Edward se sintió iracundo, esta vez con Johannes. No iba a permitir que utilizara su dificultad para caminar para tratar de librarlo de un duelo. Si poco honorable era no aceptarlo, más aún buscar justificaciones de esa clase.
—¡No es cierto! ¡Soy perfectamente capaz de enfrentarme al duque! Lo hice anoche una vez y podré hacerlo de nuevo.
—Si me disculpan —interrumpió el señor van Houton—, es cierto que mi representado es el agraviado, y que, por las normas del Código de Duelo, le corresponde al ofendido seleccionar el arma con la cual batirse. Empero, su Alteza ha tomado en cuenta que la cojera de lord Hay lo imposibilita para hacerlo con sable o espada. En tal caso, su Alteza no tiene objeción alguna en que el duelo se realice con pistolas.

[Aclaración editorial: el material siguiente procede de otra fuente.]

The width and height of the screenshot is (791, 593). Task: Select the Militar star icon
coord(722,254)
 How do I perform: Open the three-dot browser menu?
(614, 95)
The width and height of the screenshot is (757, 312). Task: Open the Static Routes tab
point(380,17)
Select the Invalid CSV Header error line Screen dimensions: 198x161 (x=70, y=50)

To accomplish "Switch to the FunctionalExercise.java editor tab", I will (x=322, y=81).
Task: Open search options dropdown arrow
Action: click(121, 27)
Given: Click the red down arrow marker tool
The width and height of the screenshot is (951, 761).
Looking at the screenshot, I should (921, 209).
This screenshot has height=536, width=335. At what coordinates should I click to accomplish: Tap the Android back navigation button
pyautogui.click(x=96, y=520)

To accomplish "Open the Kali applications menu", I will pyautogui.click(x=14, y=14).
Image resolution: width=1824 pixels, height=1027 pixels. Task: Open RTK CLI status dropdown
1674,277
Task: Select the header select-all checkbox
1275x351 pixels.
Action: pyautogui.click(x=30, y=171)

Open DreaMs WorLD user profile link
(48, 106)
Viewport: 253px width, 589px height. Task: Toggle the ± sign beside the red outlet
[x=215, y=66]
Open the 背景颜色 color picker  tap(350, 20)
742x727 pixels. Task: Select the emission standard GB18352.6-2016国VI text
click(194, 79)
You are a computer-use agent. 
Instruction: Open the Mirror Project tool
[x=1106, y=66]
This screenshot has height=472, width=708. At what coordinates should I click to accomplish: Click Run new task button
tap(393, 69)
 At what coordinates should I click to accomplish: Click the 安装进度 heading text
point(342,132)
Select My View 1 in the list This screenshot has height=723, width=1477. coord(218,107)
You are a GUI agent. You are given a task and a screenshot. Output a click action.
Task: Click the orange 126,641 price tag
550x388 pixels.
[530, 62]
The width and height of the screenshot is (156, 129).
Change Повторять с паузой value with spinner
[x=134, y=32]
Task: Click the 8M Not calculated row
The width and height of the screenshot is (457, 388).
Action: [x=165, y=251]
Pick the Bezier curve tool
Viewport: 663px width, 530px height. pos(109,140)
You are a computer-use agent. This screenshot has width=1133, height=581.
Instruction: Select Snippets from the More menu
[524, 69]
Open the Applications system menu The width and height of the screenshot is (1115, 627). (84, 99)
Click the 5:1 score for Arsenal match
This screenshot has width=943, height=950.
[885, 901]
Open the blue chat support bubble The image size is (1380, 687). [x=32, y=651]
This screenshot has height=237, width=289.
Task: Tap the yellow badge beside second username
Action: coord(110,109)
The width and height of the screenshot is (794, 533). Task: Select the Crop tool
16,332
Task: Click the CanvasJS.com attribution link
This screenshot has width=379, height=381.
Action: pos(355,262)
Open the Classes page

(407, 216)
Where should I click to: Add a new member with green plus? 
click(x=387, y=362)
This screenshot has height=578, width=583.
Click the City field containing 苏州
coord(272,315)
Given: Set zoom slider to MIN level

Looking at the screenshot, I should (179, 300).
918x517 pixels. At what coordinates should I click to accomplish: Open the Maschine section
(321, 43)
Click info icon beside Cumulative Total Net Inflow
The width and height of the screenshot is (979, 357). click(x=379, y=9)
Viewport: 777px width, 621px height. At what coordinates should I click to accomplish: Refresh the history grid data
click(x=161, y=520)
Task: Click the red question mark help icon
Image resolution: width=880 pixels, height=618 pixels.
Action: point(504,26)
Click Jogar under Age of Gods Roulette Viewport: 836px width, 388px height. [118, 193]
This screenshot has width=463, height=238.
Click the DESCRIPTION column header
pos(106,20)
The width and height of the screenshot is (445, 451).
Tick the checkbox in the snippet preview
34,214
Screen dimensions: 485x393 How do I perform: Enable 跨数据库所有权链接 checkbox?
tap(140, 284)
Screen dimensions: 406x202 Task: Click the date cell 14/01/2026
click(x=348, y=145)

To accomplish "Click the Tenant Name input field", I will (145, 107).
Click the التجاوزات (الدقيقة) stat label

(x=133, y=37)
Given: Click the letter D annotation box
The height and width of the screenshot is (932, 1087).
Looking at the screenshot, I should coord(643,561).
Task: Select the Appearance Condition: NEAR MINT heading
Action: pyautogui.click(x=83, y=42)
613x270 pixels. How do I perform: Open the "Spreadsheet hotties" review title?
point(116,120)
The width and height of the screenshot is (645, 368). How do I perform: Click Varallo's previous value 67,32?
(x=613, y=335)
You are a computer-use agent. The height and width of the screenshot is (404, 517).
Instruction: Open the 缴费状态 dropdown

Edward se quedó sorprendido. ¡El duque le había tendido una venganza muy bien planificada! No obstante, él también se arriesgaba a perder la vida. Debía estar muy seguro para querer un duelo así.
—Muy bien —asintió—, con pistolas. Debe confiar mucho en su puntería, aunque adviértale, por su propio bien, que jamás fallo en el blanco.
El señor van Houton sonrió con condescendencia.
—Pactemos entonces un duelo a primer disparo —añadió Johannes, consciente de que quizás un disparo, errado o al aire, diera por concluido el trance.
—A primera sangre —persistió el señor van Houton con paciencia—. Su Alteza insiste en que sea un duelo a primera sangre.
—¡Imposible! —exclamó Johannes— ¡Esto es inadmisible!
Edward trató de serenarlo, pese a que reconocía que estaba atemorizado. Nunca creyó que podría encontrarse en una posición como aquella, pero sabía que no tenía otra opción.
—Convenido —dijo—. A primera sangre. ¿Cuándo? —preguntó, con todo el autocontrol que pudo.
Johannes estaba tan alarmado que no pudo reaccionar, Edward había seguido adelante y no podía hacer otra cosa que asumir su papel de padrino. Al menos, quería ganar algo de tiempo para intentar salvarle la vida.
—Pasado mañana —propuso Johannes—. Mañana se podrán adquirir las armas y ser revisadas por los padrinos.
—Me parece justo —accedió van Houton—. Pasado mañana al amanecer, señor van Lehmann. Me pondré en contacto con usted para revisar las armas y acordar el lugar del duelo, así como el procedimiento.
Johannes asintió.
El señor van Houton se levantó de su asiento; hasta entonces había permanecido en su silla, sin perder la calma. Sin mucho más que decir, se despidió de los caballeros y desapareció. Edward se sentó en cuanto van Houton se marchó, y colocó su rostro entre las manos. No podía negar que tenía miedo, pero sobre todo estaba furioso. ¡El duque era un hombre despreciable!
—Te ha tendido una trampa —comentó Johannes, más preocupado que molesto—, y no sé cómo vamos a salir de esta.
—No hay otra forma de hacerlo —respondió Edward incorporándose—, que no sea aceptar sus condiciones.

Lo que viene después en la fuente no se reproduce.